Task brief -
Every line from the one containing "Task: Click the task count icon beside search" to the one containing "The width and" in the records below, both included, must be set down exactly, and no other line.

Exercise input -
────────
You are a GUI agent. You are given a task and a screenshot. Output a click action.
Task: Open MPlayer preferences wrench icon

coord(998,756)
────────
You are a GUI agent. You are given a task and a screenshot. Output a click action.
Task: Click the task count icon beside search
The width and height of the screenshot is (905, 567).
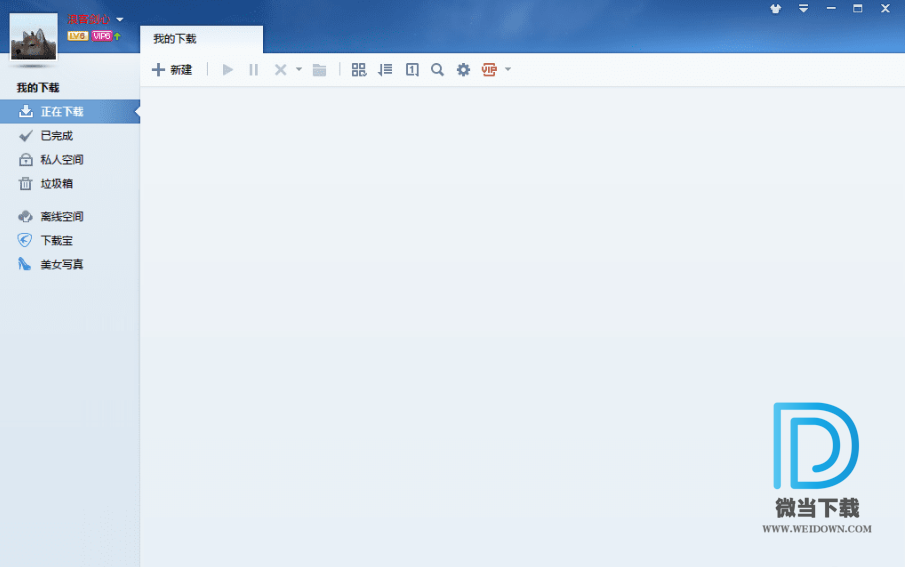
────────
Response to this task -
Task: Click the task count icon beside search
The width and height of the screenshot is (905, 567).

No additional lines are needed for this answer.